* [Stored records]
Start of Block
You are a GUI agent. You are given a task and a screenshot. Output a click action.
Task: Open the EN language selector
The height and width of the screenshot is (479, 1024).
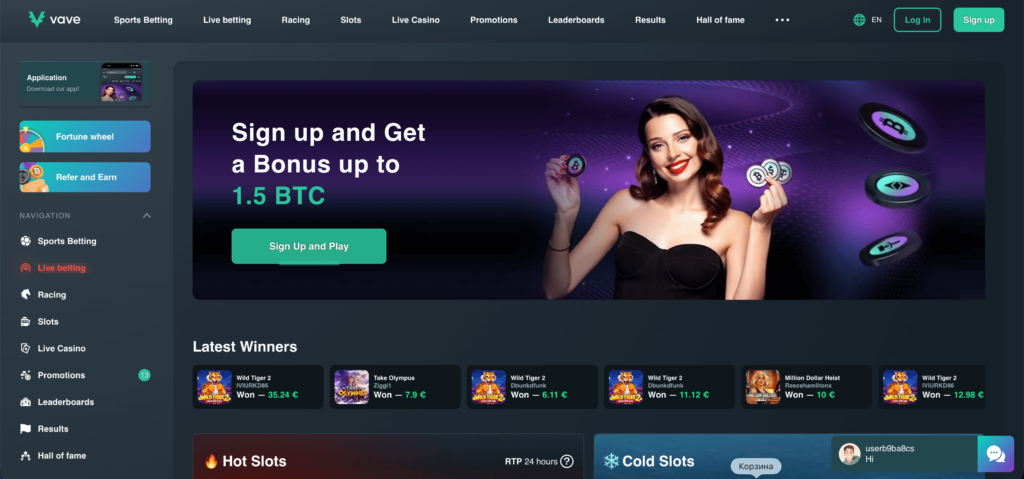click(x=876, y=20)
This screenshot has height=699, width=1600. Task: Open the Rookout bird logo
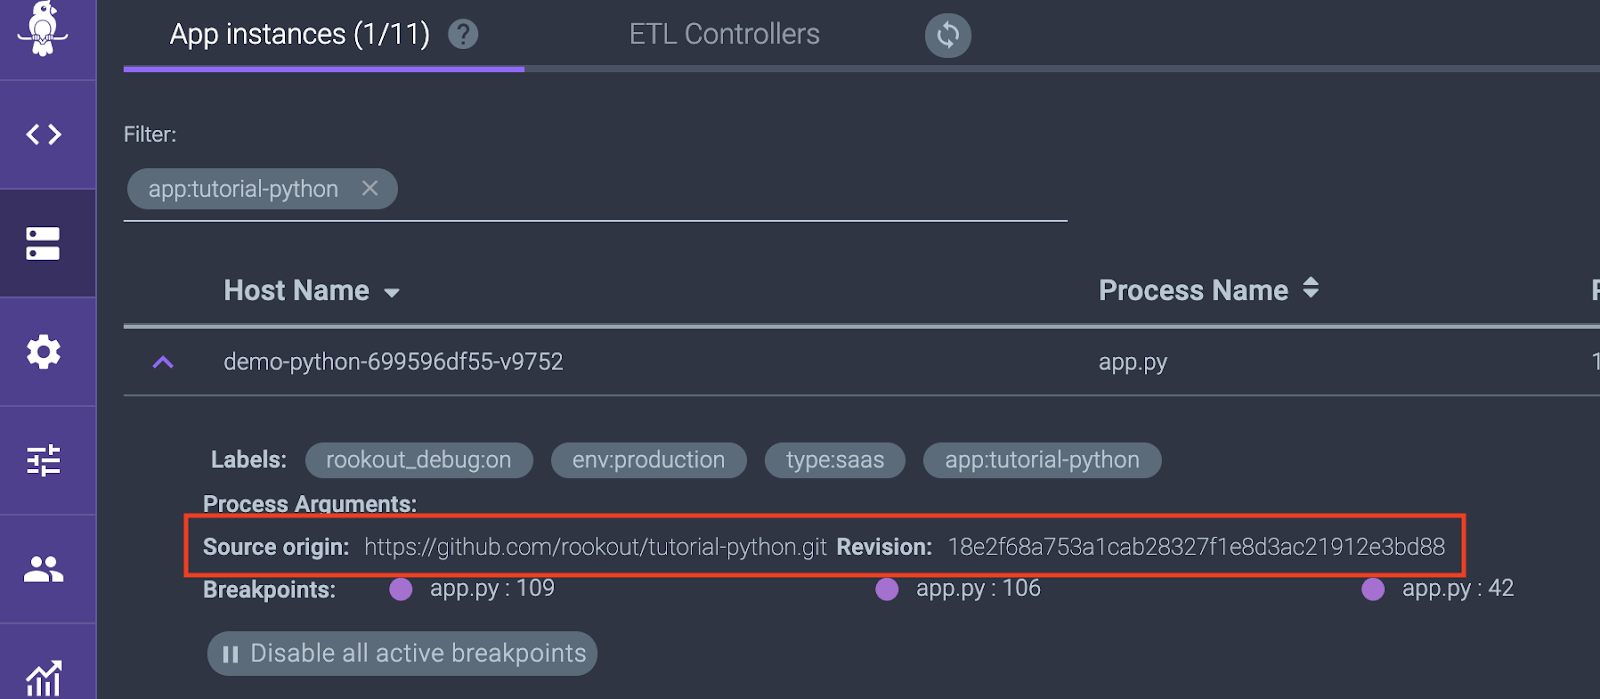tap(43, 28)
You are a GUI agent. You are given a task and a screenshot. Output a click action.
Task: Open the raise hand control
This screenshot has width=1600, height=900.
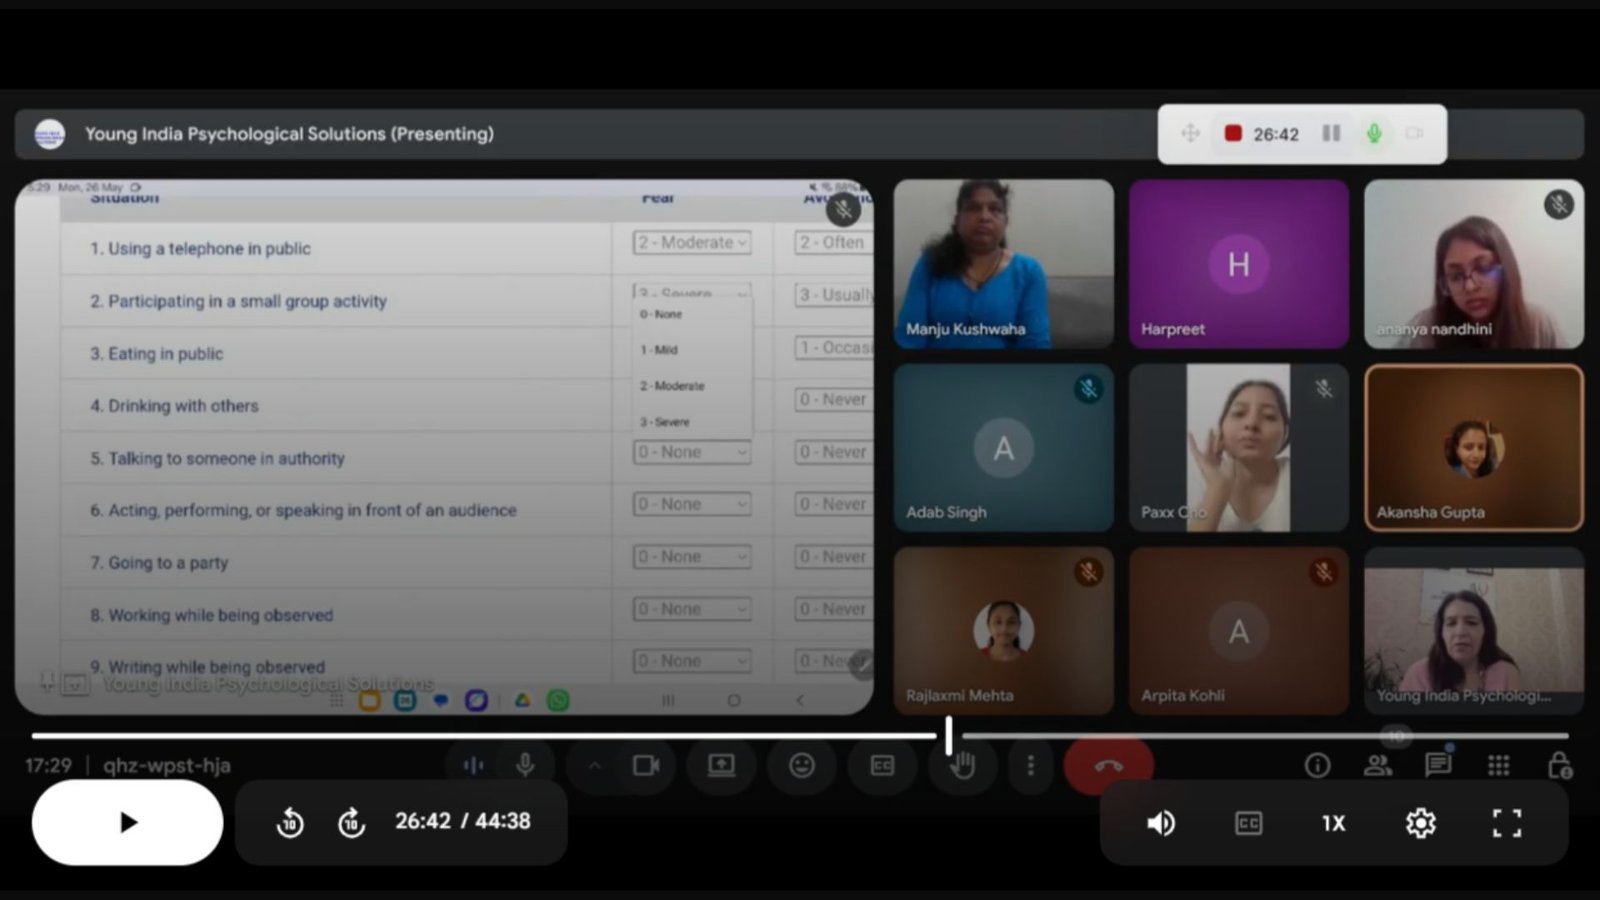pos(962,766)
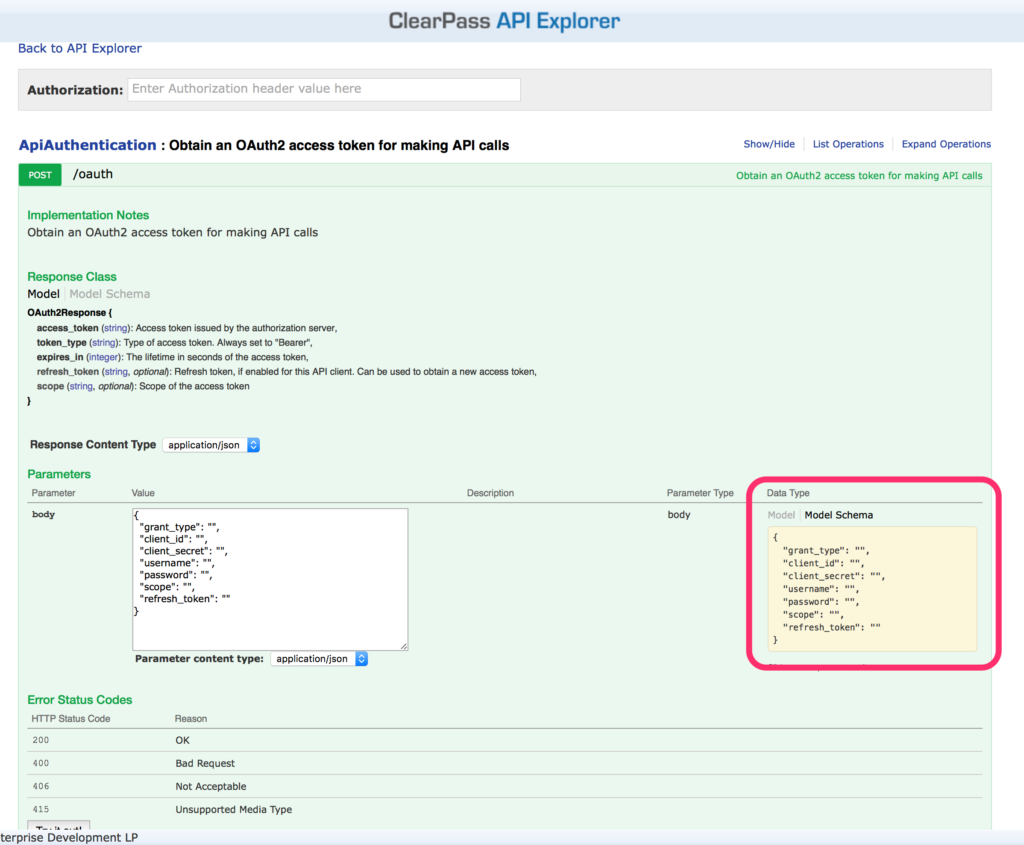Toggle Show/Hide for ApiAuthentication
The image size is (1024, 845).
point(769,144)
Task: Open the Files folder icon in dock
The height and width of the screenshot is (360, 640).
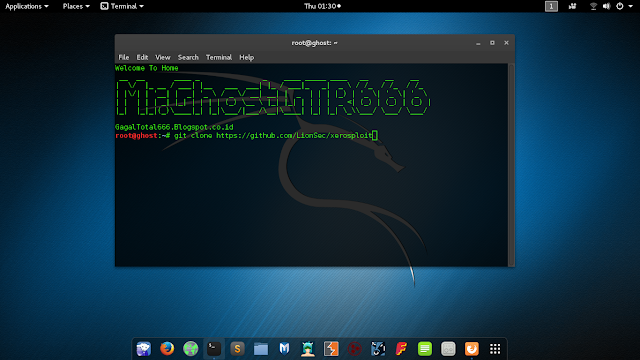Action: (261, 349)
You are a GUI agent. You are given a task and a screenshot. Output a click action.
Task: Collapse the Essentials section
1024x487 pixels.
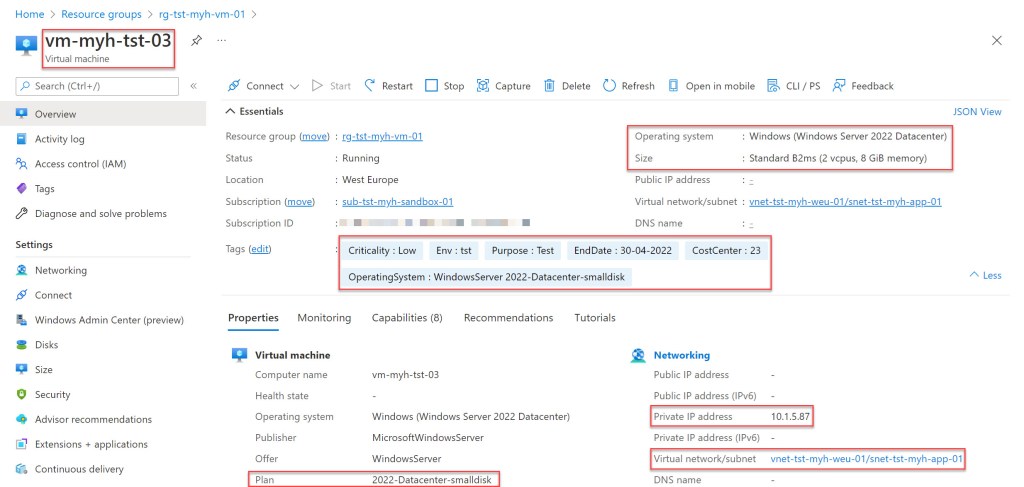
End of Block
* [Exercise objective]
Your copy should hold exactly the lines from the one with "Task: Open the raise hand control" through the final line of the records, both ends included, and no pictures.

* [Result of the exercise]
Task: Open the raise hand control
This screenshot has width=1600, height=900.
pos(962,766)
Toggle Show/Hide for ApiAuthentication
The image size is (1024, 845).
point(769,144)
Task: Open the Files folder icon in dock
The height and width of the screenshot is (360, 640).
Action: (261, 349)
You are a GUI agent. You are given a task and a screenshot. Output a click action.
Task: Collapse the Essentials section
1024x487 pixels.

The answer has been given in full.